There is a new race these days in the world of web browsers and it is how fast they can render graphics. As more and more people are trying to make web browsers as the rich media client, we see that hardware acceleration in browsers is getting the next point of race among the web browsers. If JavaScript benchmarking wasn’t enough, most new benchmarks these days are looking towards at WebGL (The JavaScript for 3D) and hardware acceleration in browsers.

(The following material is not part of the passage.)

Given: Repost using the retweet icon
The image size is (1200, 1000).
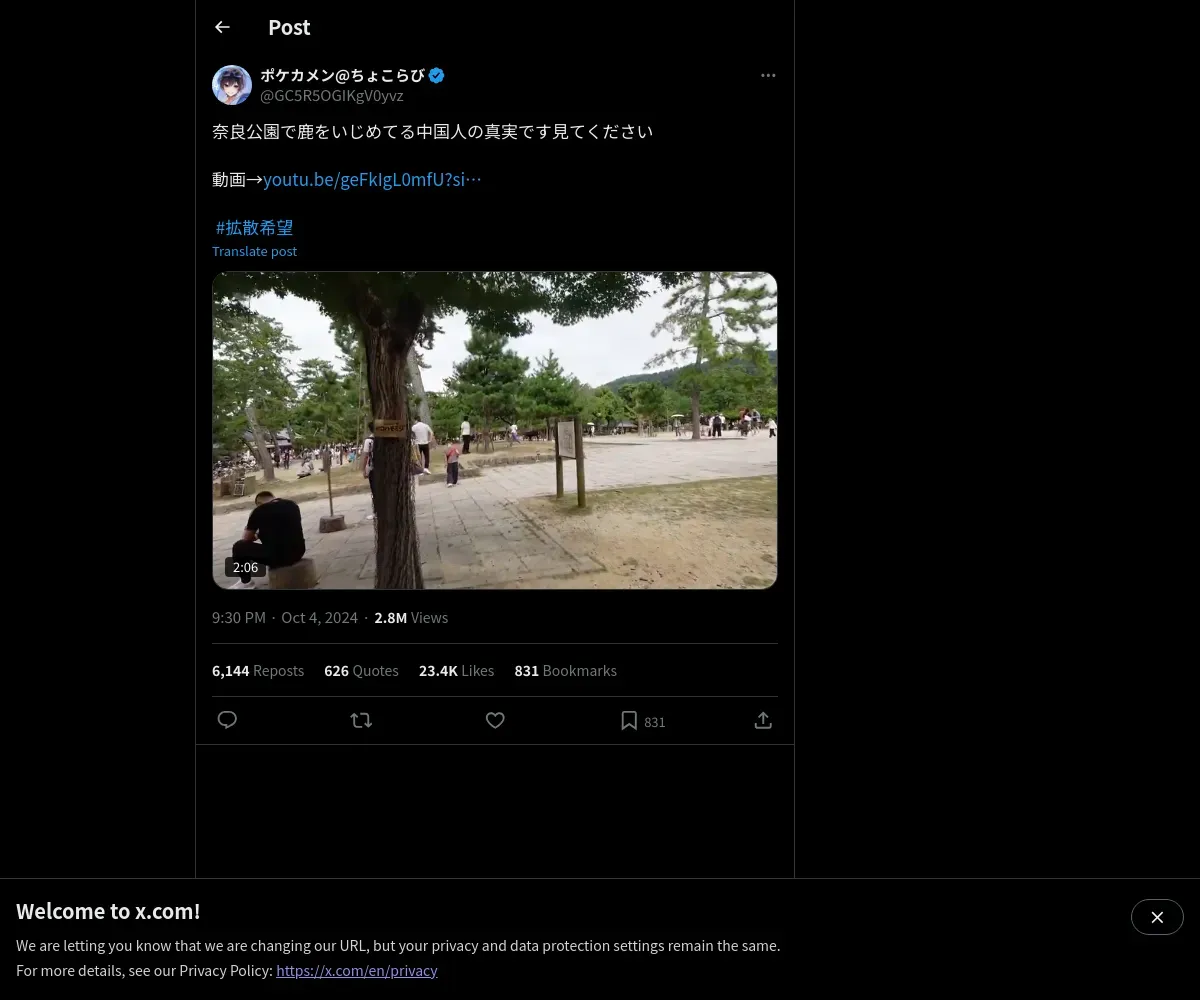Looking at the screenshot, I should pos(361,720).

There aren’t too many games out there yet, that use the WebGL extensions and so I believe this is another race from the browsers that isn’t about better user experience but more to win points in the benchmarks. Nevertheless, since the worst fairing browser IE9 has improved on the performance of WebGL and uses your computer’s graphics card to accelerate graphics in browsers, it is the every alternate browser’s moral responsibility of sorts to give you enhanced performance. This means that every other browser vendor will now tell you to update your graphics drivers, to prevent crashing of your browser and improve performance. While updating graphics drivers is not what the average computer user would do, the browser manufacturers will blame that crash on the graphics driver.

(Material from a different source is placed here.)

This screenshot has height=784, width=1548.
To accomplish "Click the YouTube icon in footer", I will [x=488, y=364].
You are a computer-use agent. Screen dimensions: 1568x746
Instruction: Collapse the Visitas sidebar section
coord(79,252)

Here are some numbers comparing browsers in simple WebGL benchmark on a Windows 7 with Intel 2.5Ghz i5 and 4GB of RAM:
Browser (version/platform) | Frames per second (higher is better) |
Firefox 3.6.15 | 6 FPS |
Opera 11.01 | 14 FPS |
Chrome 10.0.648.127 | 12 FPS |
Firefox 4 Beta 12 | 60+ FPS |
All browsers in the list are released stable versions, other than Firefox 4 which enables hardware acceleration only version 4 of their browser, but is still unreleased. Clearly, Firefox is very fast and possibly the ones who are running ahead in optimizations of WebGL. Nonetheless, other browsers (Opera 11.50, Chrome 11 and IE9) are also competitively close. I wanted to highlight really how fast things can get with some hardware acceleration.